WHAT IS REQUIRED: Count up the lines below that hold "target", then give that count by itself.

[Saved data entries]

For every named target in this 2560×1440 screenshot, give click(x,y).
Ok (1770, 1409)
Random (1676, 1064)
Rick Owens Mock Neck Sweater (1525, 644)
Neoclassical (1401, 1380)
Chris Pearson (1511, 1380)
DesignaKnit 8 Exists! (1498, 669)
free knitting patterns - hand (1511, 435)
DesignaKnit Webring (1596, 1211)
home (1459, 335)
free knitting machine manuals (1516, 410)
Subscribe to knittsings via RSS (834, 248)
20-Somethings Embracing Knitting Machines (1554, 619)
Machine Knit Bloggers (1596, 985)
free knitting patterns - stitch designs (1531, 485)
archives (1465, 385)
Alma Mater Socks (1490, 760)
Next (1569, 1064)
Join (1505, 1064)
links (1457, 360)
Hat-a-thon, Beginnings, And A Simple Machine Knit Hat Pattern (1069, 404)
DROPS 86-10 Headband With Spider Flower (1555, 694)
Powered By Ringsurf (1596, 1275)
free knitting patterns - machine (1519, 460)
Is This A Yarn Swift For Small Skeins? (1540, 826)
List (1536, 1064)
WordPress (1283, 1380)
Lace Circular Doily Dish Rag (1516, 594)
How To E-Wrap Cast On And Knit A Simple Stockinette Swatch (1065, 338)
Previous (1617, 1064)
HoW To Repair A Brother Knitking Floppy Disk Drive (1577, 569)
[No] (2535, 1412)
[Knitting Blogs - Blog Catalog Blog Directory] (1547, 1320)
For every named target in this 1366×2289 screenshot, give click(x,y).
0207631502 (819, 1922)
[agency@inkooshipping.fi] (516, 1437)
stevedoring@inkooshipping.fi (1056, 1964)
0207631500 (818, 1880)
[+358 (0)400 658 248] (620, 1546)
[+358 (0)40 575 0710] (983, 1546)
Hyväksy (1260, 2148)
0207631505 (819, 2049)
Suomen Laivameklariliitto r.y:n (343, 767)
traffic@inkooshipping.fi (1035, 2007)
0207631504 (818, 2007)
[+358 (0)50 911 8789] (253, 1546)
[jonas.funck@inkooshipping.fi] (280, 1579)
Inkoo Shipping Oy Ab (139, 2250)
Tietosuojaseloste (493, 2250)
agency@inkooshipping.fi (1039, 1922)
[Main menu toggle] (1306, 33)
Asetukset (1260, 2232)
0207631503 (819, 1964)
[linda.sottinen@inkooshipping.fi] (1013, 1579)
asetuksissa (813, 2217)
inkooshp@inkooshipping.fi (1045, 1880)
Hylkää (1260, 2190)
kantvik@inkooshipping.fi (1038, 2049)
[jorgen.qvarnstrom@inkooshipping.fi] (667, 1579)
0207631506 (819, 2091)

ANSWER BOX: 2